Of course, perspective was among the first casualties in the development of this story. Honestly, the Onion couldn’t have written a better article than what is actually being reported.

While NOW president Terry O’Neill moderately describes Obama’s choice of basketball buddies as "troubling", U.S. News & World Report editor Bonnie Erbe claims that Obama is no more comfortable dealing with women than "the dearly departed former Sen. Jesse Helms". Following Erbe’s argument, one might be led to believe that Obama repealed Title IX rather than choosing competition for a friendly game of basketball.

As though the sensationalized political critiques weren’t enough, now Hall-of-Famer Nancy Lieberman has challenged Obama to invite her to the games and New York Times columnist Maureen Dowd has challenged Obama to a game of Scrabble.

Let’s stop, pause, and start over again.

I actually do think there is some nugget of significance underlying all of this that is worthy of our attention (after we solve the economic, our dilapidated public education system, health care, and the war(s) in the Middle East). The early attackers have just been a bit…overzealous.

As such, I would disagree with those who would say that this is a non-issue because it either has nothing to do with core feminist advocacy or that we shouldn’t care because women like White House communications director Anita Dunn don’t care.

So why should we care? I think LatoyaPeterson of the Jezebel blog has said it best.

So if they don't care, should we?

I think so. I can definitely understand how many women may not be interested in playing sports at work; however, having read dozens of books, hundreds of articles, and attended conferences on how women and minorities advance in the workplace, this question shifts a little. It isn't quite a question of opportunity, as much as it is a question of access. And doing things like going golfing with the boss are part of the traditional path to access. This is one of the opportunities for your boss or potential client to get to know you outside of a business capacity, which may make a crucial difference in decisions about projects and promotions.
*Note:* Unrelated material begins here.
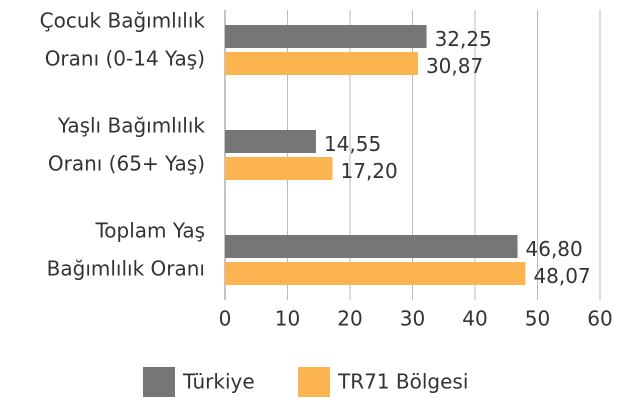  Describe the element at coordinates (402, 382) in the screenshot. I see `legend-label: TR71 Bölgesi` at that location.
The Obama Administration has shown its commitment to women on many different levels, so I'm willing to assume the best on this count. But this recent attention is actually a valuable reminder to watch the traditional paths to power. After all, adequate representation is only half of the battle - do women hold enough clout and access to make major decisions and to push forward their own ideas?

The problem embodied within this situation is not that Obama has systematically excluded women from his entire life and therefore needs to spend some time – any time -- with women to rectify the situation. It really is only a metaphorical reminder of "the traditional paths to power" as described by Peterson.

Although women are getting closer to the places where decisions are made, there is still a level of access with the power-broker-in-chief that they do not have yet and it has daily consequences. I’m not sure that’s news to women who have worked in business, politics, or any number of other fields – some might even call it a "glass ceiling". And, unfortunately, while I think there are plenty of things to critique Obama’s administration for, I’m not sure this should be a priority right now.

It’s neither a Helmsian moment nor should it be entirely dismissed. It has been over-blown at this point and playing with Lieberman would not change the workplace dynamics. But we should probably be wary of dismissing sexism too quickly…again.